Task brief: Reproduce every one of the following records verbatim, keeping each line and its order unchanged.

--- start ---

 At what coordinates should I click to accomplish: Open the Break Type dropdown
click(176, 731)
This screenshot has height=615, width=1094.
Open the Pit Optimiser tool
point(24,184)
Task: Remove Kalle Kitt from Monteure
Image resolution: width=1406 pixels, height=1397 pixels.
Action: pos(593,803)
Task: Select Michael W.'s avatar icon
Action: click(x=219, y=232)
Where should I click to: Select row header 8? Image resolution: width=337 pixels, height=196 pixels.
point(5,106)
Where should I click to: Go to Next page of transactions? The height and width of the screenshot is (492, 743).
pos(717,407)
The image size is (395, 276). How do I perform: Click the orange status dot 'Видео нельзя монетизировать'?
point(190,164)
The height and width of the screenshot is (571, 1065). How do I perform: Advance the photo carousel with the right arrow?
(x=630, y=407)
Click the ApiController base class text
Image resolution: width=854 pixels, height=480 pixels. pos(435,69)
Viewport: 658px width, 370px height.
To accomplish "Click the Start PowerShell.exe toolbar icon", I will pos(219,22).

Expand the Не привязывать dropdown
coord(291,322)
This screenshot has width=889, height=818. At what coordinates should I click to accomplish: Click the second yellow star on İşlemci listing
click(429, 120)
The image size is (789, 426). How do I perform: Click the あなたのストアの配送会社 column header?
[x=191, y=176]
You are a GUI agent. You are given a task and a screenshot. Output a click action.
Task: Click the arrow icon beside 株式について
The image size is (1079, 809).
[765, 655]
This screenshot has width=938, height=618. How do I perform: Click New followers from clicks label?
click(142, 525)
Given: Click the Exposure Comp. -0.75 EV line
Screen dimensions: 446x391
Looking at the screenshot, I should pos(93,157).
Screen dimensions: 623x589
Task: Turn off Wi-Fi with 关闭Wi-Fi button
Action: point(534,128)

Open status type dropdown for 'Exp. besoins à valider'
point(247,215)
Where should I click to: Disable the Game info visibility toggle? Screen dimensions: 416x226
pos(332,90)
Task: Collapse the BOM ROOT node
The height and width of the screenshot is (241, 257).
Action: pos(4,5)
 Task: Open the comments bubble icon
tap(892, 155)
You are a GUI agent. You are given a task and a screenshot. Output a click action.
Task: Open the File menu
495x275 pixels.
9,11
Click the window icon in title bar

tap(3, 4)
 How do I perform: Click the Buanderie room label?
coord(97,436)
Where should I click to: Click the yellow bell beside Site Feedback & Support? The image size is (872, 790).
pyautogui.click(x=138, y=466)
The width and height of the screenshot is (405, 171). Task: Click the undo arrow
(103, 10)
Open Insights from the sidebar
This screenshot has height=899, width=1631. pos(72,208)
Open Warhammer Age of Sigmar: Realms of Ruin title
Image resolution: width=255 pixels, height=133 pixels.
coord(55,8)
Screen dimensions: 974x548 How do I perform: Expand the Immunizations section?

--- end ---

Finished exercise:
 At what coordinates should I click to accomplish: Open the Break Type dropdown
click(176, 731)
This screenshot has height=615, width=1094.
Open the Pit Optimiser tool
point(24,184)
Task: Remove Kalle Kitt from Monteure
Image resolution: width=1406 pixels, height=1397 pixels.
Action: pos(593,803)
Task: Select Michael W.'s avatar icon
Action: click(x=219, y=232)
Where should I click to: Select row header 8? Image resolution: width=337 pixels, height=196 pixels.
point(5,106)
Where should I click to: Go to Next page of transactions? The height and width of the screenshot is (492, 743).
pos(717,407)
The image size is (395, 276). How do I perform: Click the orange status dot 'Видео нельзя монетизировать'?
point(190,164)
The height and width of the screenshot is (571, 1065). How do I perform: Advance the photo carousel with the right arrow?
(x=630, y=407)
Click the ApiController base class text
Image resolution: width=854 pixels, height=480 pixels. pos(435,69)
Viewport: 658px width, 370px height.
To accomplish "Click the Start PowerShell.exe toolbar icon", I will pos(219,22).

Expand the Не привязывать dropdown
coord(291,322)
This screenshot has width=889, height=818. At what coordinates should I click to accomplish: Click the second yellow star on İşlemci listing
click(429, 120)
The image size is (789, 426). How do I perform: Click the あなたのストアの配送会社 column header?
[x=191, y=176]
You are a GUI agent. You are given a task and a screenshot. Output a click action.
Task: Click the arrow icon beside 株式について
The image size is (1079, 809).
[765, 655]
This screenshot has width=938, height=618. How do I perform: Click New followers from clicks label?
click(142, 525)
Given: Click the Exposure Comp. -0.75 EV line
Screen dimensions: 446x391
Looking at the screenshot, I should pos(93,157).
Screen dimensions: 623x589
Task: Turn off Wi-Fi with 关闭Wi-Fi button
Action: point(534,128)

Open status type dropdown for 'Exp. besoins à valider'
point(247,215)
Where should I click to: Disable the Game info visibility toggle? Screen dimensions: 416x226
pos(332,90)
Task: Collapse the BOM ROOT node
The height and width of the screenshot is (241, 257).
Action: pos(4,5)
 Task: Open the comments bubble icon
tap(892, 155)
You are a GUI agent. You are given a task and a screenshot. Output a click action.
Task: Open the File menu
495x275 pixels.
9,11
Click the window icon in title bar

tap(3, 4)
 How do I perform: Click the Buanderie room label?
coord(97,436)
Where should I click to: Click the yellow bell beside Site Feedback & Support? The image size is (872, 790).
pyautogui.click(x=138, y=466)
The width and height of the screenshot is (405, 171). Task: Click the undo arrow
(103, 10)
Open Insights from the sidebar
This screenshot has height=899, width=1631. pos(72,208)
Open Warhammer Age of Sigmar: Realms of Ruin title
Image resolution: width=255 pixels, height=133 pixels.
coord(55,8)
Screen dimensions: 974x548 How do I perform: Expand the Immunizations section?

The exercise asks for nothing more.